Subjective and objective variables
Whenever you are doing research, there are likely to be different types of data involved. For example, here there are both objective data (academic success, average duration of friendship) and subjective data (perceived effort). The type of data that you choose will have an effect on the quality of your research, and also on the conclusions that you can draw.
There is more about this in our page on Types of Data.
The idea behind such models is that there are correlations between the observed and latent variables (to understand more, you may like to read our page on Correlations).
These correlations are assumed to be caused by common factors. The greater the influence of the common factors (the factor loading), the higher the correlations between the latent and observed variables. You therefore need to measure these correlations to assess reliability, which you can do in several ways. One of the most common is using a construct called Cronbach’s alpha (which most statistical software packages will calculate for you). This assesses whether your observed variable actually measures the latent variable of interest, that is, whether the observed variable is a reliable test for the latent variable. A value of 0.70 or more gives a good level of reliability to the model.
Cronbach’s alpha is used to measure the correlations between variables. A value of 0.70 or more gives a good level of reliability to the model.
Analysing Measurement Models in Multivariable Analysis
There are a variety of methods of analysis for measurement models like this.

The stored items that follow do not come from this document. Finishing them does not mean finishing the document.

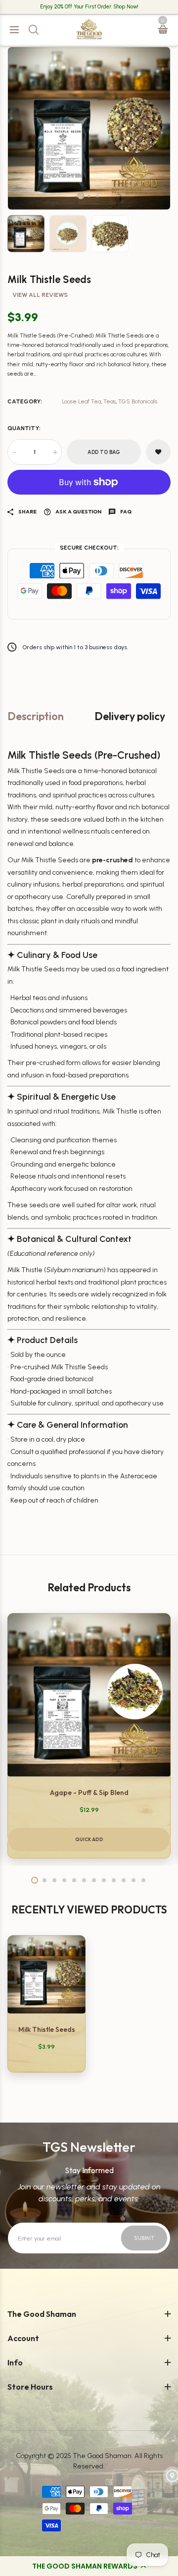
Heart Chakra (37, 255)
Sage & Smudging (44, 90)
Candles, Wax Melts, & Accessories (68, 127)
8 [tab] (104, 1880)
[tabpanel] (89, 1735)
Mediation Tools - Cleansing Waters (70, 408)
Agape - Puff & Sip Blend (89, 1792)
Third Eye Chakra (43, 292)
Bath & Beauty (38, 513)
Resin (24, 145)
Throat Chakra (38, 274)
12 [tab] (143, 1880)
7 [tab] (94, 1880)
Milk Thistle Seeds (46, 2029)
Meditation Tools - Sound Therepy (68, 390)
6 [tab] (84, 1880)
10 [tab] (124, 1880)
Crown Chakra (38, 310)
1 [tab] (35, 1880)
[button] (89, 2566)
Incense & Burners (44, 72)
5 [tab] (74, 1880)
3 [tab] (54, 1880)
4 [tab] (64, 1880)
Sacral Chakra (38, 219)
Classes (28, 716)
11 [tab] (133, 1880)
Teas (23, 550)
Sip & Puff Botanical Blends (56, 568)
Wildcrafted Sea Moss (49, 531)
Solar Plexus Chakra (46, 237)
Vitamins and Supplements (58, 586)
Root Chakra (34, 200)
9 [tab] (114, 1880)
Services (29, 734)
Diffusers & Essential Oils (53, 109)
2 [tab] (44, 1880)
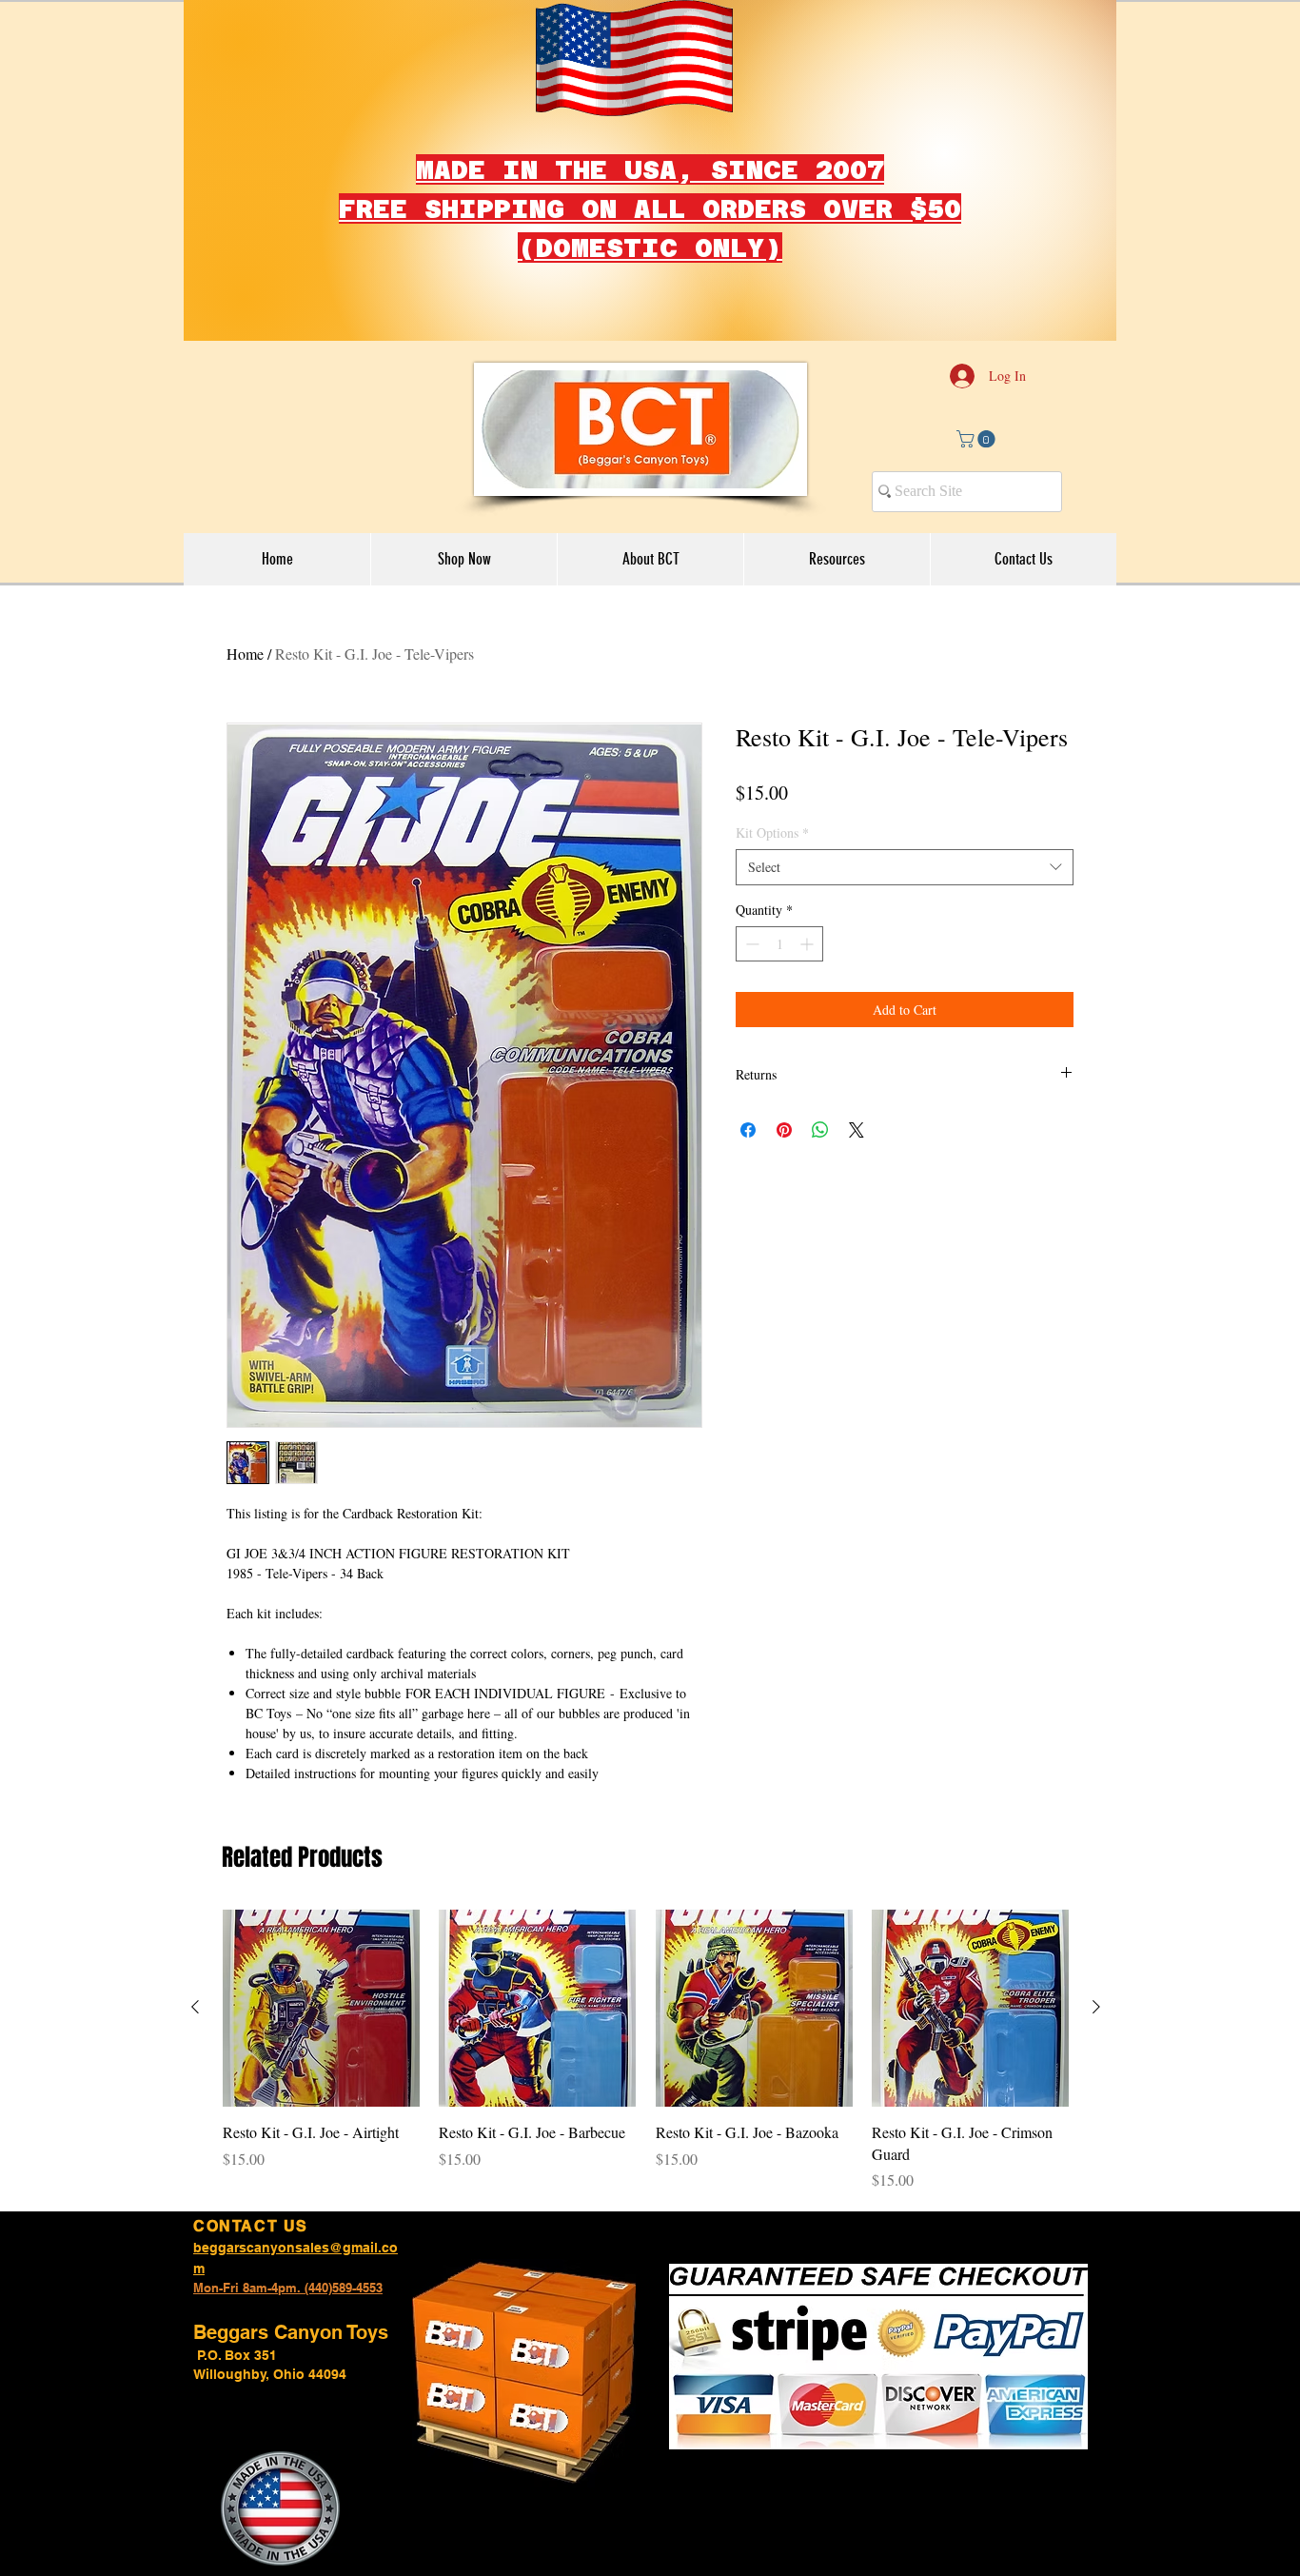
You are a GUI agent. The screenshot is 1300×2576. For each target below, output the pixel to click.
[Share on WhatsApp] (820, 1130)
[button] (977, 438)
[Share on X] (856, 1130)
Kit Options (772, 832)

They include Confirmatory Factor Analysis and Exploratory Factor Analysis, and are usually carried out by computer.
The details of how to carry out each one are beyond the scope of this page, but the basic idea is that they measure how much of the variation seen in the overall construct is caused by each factor.

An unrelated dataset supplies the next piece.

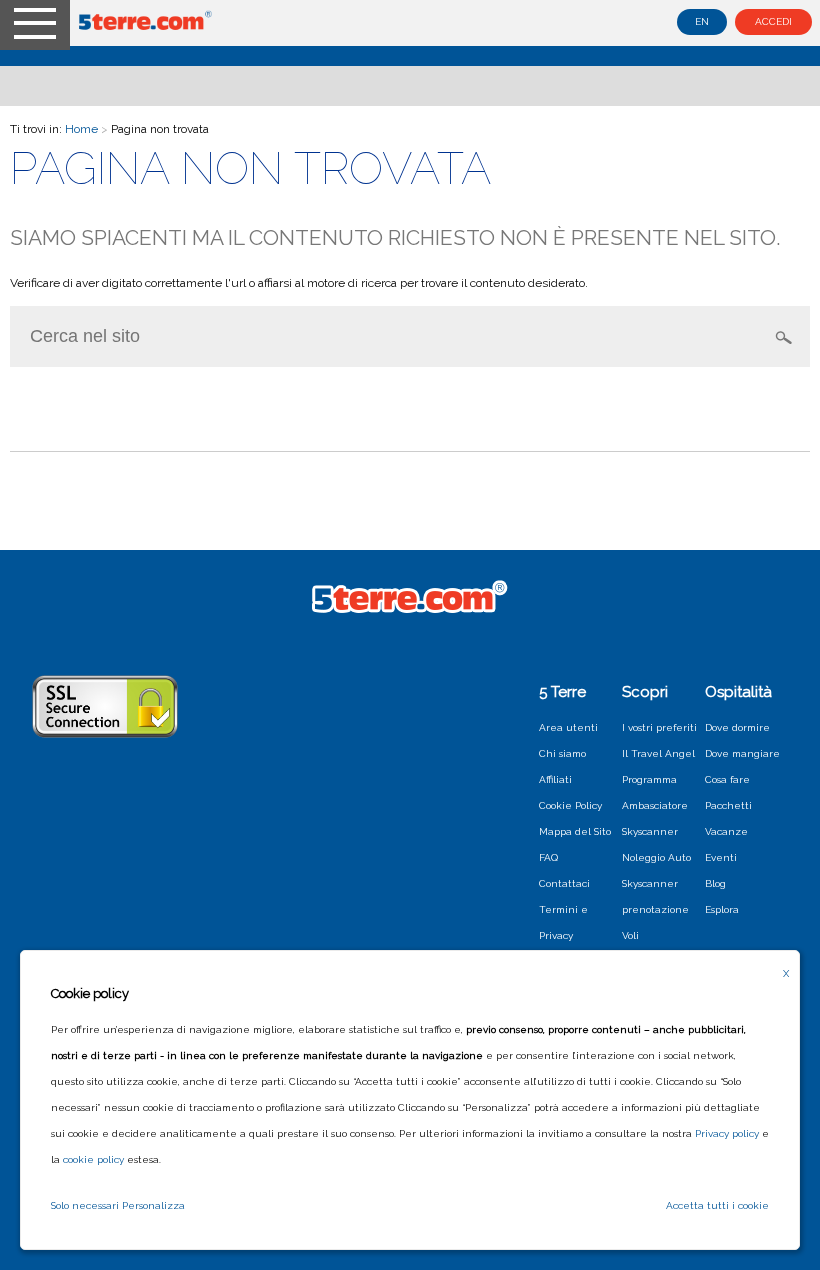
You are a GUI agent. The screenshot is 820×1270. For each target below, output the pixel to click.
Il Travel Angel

Causal models look at the way in which variables relate to each other. While it is not possible to prove causality beyond doubt, causal models allow you to say whether the suggested relationship fits the data, and how well.
The strength or weakness of any causal model is the selection of the variables. If you miss out a major causal factor, then your conclusions will be either limited or incorrect. It is therefore worth taking time on defining your model as carefully as possible.
There is a balance to be struck between simplicity and including more variables to obtain a better fit. Obviously you do not want to miss out a major causal variable, and including more variables will always give a better fit. But you need to consider whether the additional complexity is worth it for the gain in quality of the model.
Suitable analysis methods for causal models tend to be what is called generalised linear models, which include logistic regression analysis, multiple regression analysis, multivariate analysis of covariance (MANCOVA) and multivariate analysis of variance (MANOVA).
All these methods give you a measure of how much of the variation in the dependent variables is caused by the predictors, and thus whether your model is any good.
Again, there are computer packages that can do these analyses for you, but do make sure that you understand what you’re doing and are interpreting the results correctly.
Structural Equation Modelling brings together measurement models and causal models. It is a computer-modelling technique that fits a structural equation to the model. This technique is complicated, but in essence compares possible models and identifies the one that best fits the data.
A Complex Area
The world is a complex place, and sometimes the only way to understand what’s going on is to use advanced statistical techniques for modelling.
However, these too are complex and you should not embark on them without understanding the basics. If you don’t, then it’s a good idea to consult someone who does, usually a statistician. Even if you’ve used the technique before, it’s still a good idea to get a statistician to have a look at what you’re planning to do and check your results afterwards in case of any glaring errors.
Poor analysis will undermine good research very quickly.